Tuesday, July 14, 2009

the sounds of electrical wonder



Sunnyland Slim Blues Band - Decoration Day (listen) Branching off the Lafayette Afro Rock Band post, we land on Sunnyland Slim's 1994 album Decoration Day, what seems to be on the surface, your standard likable Chicago-style blues record, but there is something else made my antennae quiver. Eddie Taylor's guitar on this record, sharp and piercing, high up in the mix, suspending in the clouds of Carey Bell's harmonica, set this slightly apart from most Chicago blues. That guitar on the opening track sounds like it is stretched taut from the delta to the South Side, if I may be allowed as corny an image, the harmonica embodying the hum radiating from the current snaking across that wire.


Speaking of the sounds of electrical wonder, dig the Theremin-like warble (slide harmonica?) that occurs about two minutes into the title track.


Orem Ambarchi - Lost Like a Star (listen) Australian guitarist Oren Ambarci's music is about as far from blues as a guitarist can get, focusing everything on the hum of those coils and wires, the sound moving past like a ship out in the bay, like a gong pealing out across an extended timeline. This would be meditation music except that Ambarchi never quite settles in an easy frequency; there is always something warping the weave even if at first it appears that nothing is there.

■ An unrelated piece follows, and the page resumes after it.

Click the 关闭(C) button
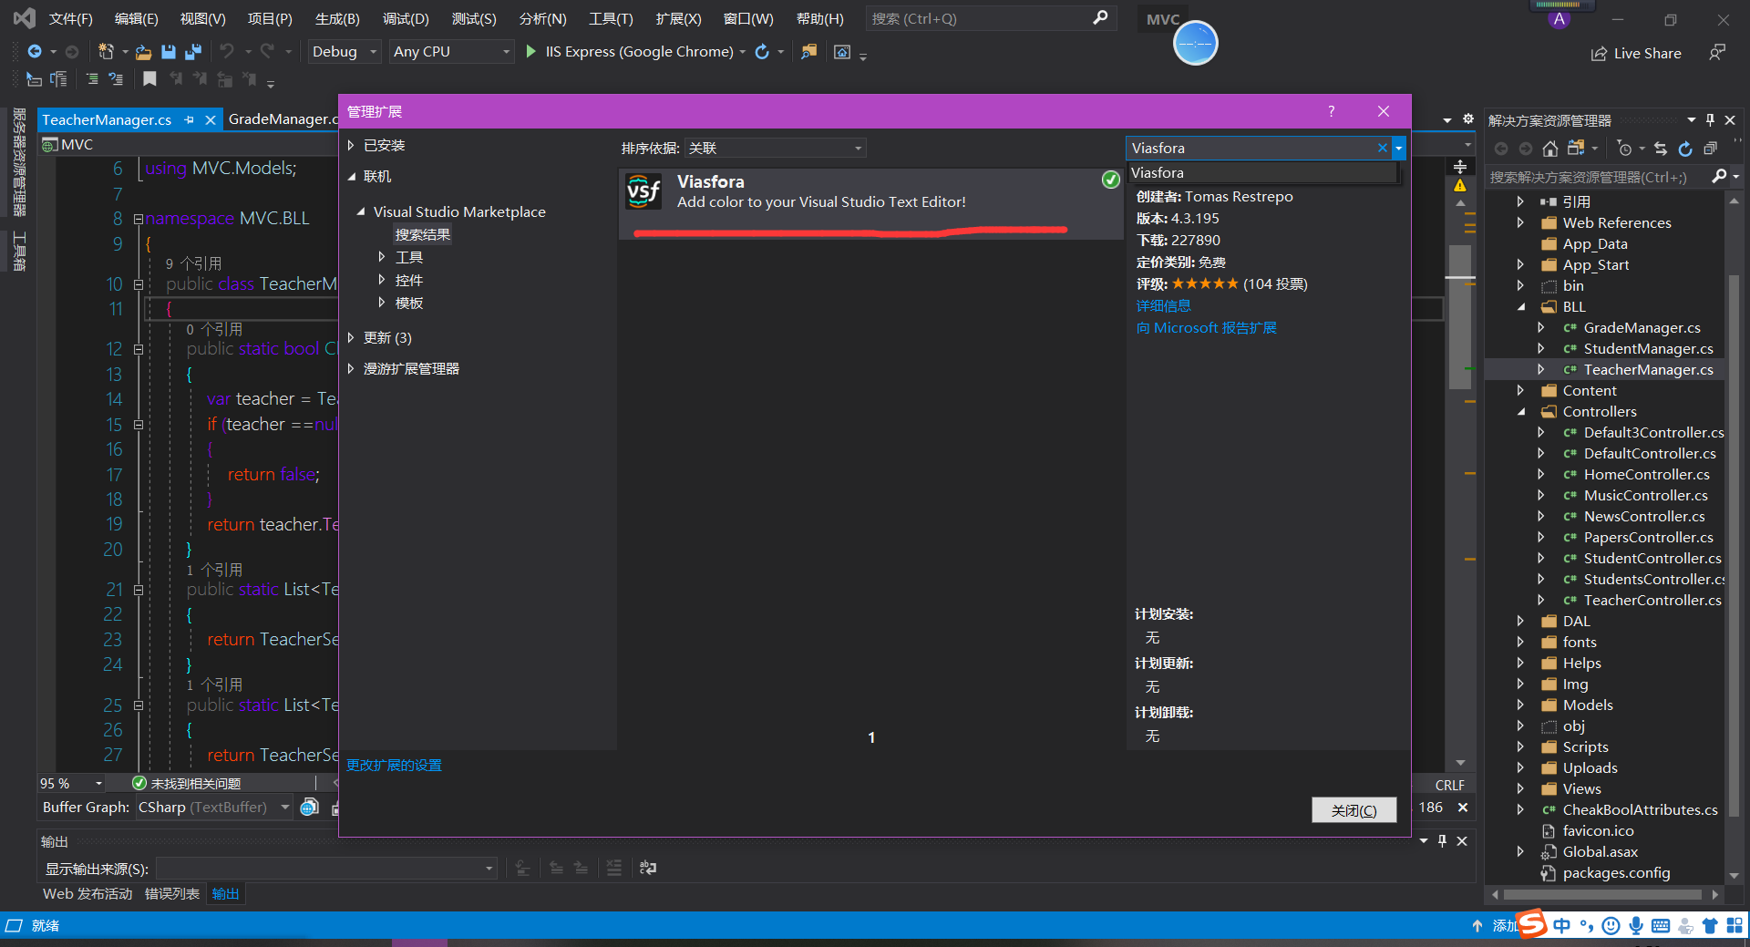1750x947 pixels. pos(1354,809)
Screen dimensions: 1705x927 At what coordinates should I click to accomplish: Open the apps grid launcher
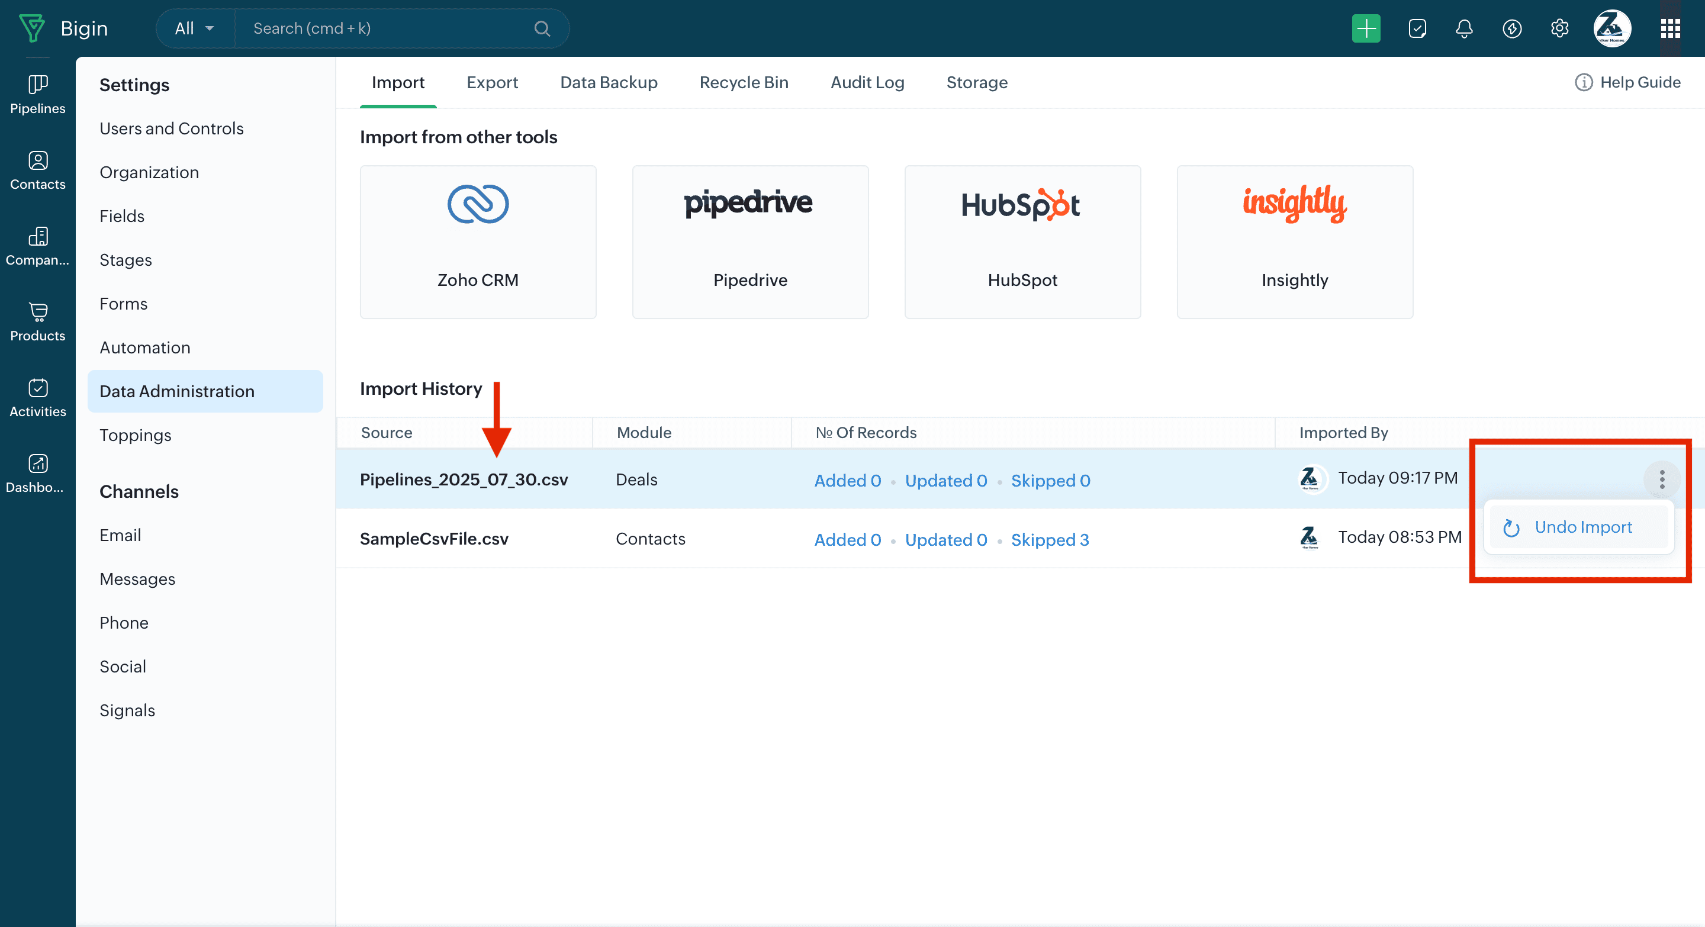1670,28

Flanger - Nuclear Jazz (listen) This is shaping up to be one of the least cohesive playlists of all time! Like the time I accidentally played Harry Belafonte's "Banana Boat Song" right after a particularly dense Skinny Puppy number on a college radio show. Three people called me up, including the music director, wondering what the hell I was doing. I'd had some song picked out that, believe it or not, made a hilarious and profound segue between the two songs, but in the general mayhem of the radio station, still with vinyl records and cuing up songs and generally being pleased with my cleverness at radio DJ-ing, I'd forgotten to put my bridge track on and had to just roll with it. But like electricity, we must jump to the nearest thing that will conduct our existence, and as semi-existent almost smooth-jazz with little static-y glitches goes (that also isn't the Fennesz album I was looking for) Flanger isn't too shabby.